Dans son testament de 1678, le chevalier Pierre de THIRIBU, seigneur d’Ayneffe, qui possède la Maison Rouge, stipule que celle-ci reviendrait à son fils, unique héritier mâle. Cependant, à la suite de décès prématuré de ce dernier, elle reviendra d’abord à sa fille Philippine Catherine, puis à sa deuxième fille, Marie Marguerite Angélique.

Enfin, dans le Registre paroissial N°l de la chapelle, à la page 357, on peut lire:

« j’ai reçu de Monsr de tiribut le paiement de l’anniversaire14 susdit pour l’an 1706« 
« j’ai encore Reccu le paiment de l’anniversaire susdit pour Lan 1707:
S: Jaspar15.« 
« Monsieur de Tiribut m’a encore paie pour les ans 1708 et 1709
S: Jaspar »
« il en a fait de même pour L’an 1710 et 1711 S: Jaspar »
« Mademoiselle16de Tiribut m’a encore paié l’anniversaire pour les ans 1712 et 1713
S: Jaspar« .

Un peu d’histoire.

« Le Pavé », « La Pavée », « La Route de France », « Le Chemin neuf »,

« La Chaussée de Dinant », « La Route Napoléon », sont autant de noms qui ont été donnés à la présente Chaussée de Marche.

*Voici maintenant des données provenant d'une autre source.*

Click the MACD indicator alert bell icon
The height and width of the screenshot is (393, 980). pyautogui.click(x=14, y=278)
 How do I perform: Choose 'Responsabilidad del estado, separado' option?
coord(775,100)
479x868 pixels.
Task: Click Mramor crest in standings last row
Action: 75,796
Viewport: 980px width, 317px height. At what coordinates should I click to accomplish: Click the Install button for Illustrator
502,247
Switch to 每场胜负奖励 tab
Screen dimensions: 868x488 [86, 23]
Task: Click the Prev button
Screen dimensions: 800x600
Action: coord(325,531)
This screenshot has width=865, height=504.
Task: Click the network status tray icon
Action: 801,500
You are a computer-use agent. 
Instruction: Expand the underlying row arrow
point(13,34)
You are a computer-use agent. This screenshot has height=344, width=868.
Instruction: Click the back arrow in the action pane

C’est en 1665 que les Etats-députés avaient décrétés que le chemin de Liège à Dinant serait pavé. C’est en date la plus ancienne décision de l’espèce… Cependant, petit à petit, dès 1713, on travailla (à le paver) d’Ivoz au Fraineux, plus tard de Seraing à Ivoz. Le chemin neuf ne fut réellement en état que vers 1750. (Cft. Cahier de Jadis N°26, p.949 et ss.).

Conclusions.

Comparons notre premier Plan (celui concernant La Neuvelle) à la Carte de Ferraris, pour rappel établie entre 1771 et 1778. Nous observons que la Maison du Relais (n° 100, Chaussée de Marche), datée de 1771, figure sur cette carte mais est absente de notre Plan; par contre la maison n°71, Chaussée de Marche, datée de 1712, figure, elle, à la fois sur la Carte de Ferraris et sur le Plan. Enfin, les dates se rapportant aux personnes dont les noms sont cités dans les explications du Plan, nous invitent à conclure que notre premier Plan a dû être établi entre la fin du XVIIe s. et les années 1712-1713, et plutôt au cours de l’une de ces deux dernières années.

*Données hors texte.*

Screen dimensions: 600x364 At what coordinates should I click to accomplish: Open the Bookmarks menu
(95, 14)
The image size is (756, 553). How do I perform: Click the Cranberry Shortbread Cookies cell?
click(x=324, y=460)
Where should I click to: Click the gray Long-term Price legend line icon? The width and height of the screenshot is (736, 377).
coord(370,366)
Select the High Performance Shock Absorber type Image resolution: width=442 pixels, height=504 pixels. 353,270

1 « beneficier » : bénéficiaire
2 « ehin » : Ehein
3 « avaller » : descendre
4 « desia » : déjà
5 « tige » : wallon « tîdje » : vieux chemin de terre, large et gazonné
6 « elle gotte » : « Al Gotte » : La Gotte, lieu-dit
7 « verges » : étrange qu’il ait utilisé une mesure agraire ou lieu de « toises », mesure de longueur!
8 « moche » : Moges : lieu-dit (5) « de laisse » : délaissé
9 « de laisse » : déclassé
10 « rameit » : Ramet : lieu dit
11 « pasquay DeBeine » : PAQUET de Beyne
12 « stiers », setier: mesure de capacité pour les grains; il valait au XVIIe s. 30,7 litres.
13 « Spe » abréviation de spelte, latin pour épeautre.
14 il s’agit du paiement à un curé pour qu’il dise une messe à l’anniversaire du décès d’un proche. Etant donné les dates il doit s’agir de l’anniversaire du décès de Pierre de THlRIBU, le 29 avril 1690.
15 S: Jaspar: Simon JASPAR, vicaire de la chapelle. Sa plaque funéraire commémorative se trouve encastrée dans le mur extérieur de l’église, côté Chaussée de Marche.
16 demoiselle ou damoiselle est le titre donné à toute personne adulte de quelque rang, de sexe féminin. Il doit s’agir ici d’Anne-Marie de WARNANT, la fille ainée de Jean de WARNANT, seigneur de La Neuville et de Marie de CEELS de HODOUMONT, qui continue les paiements après le décès de son époux Pierre François de THlRIBU.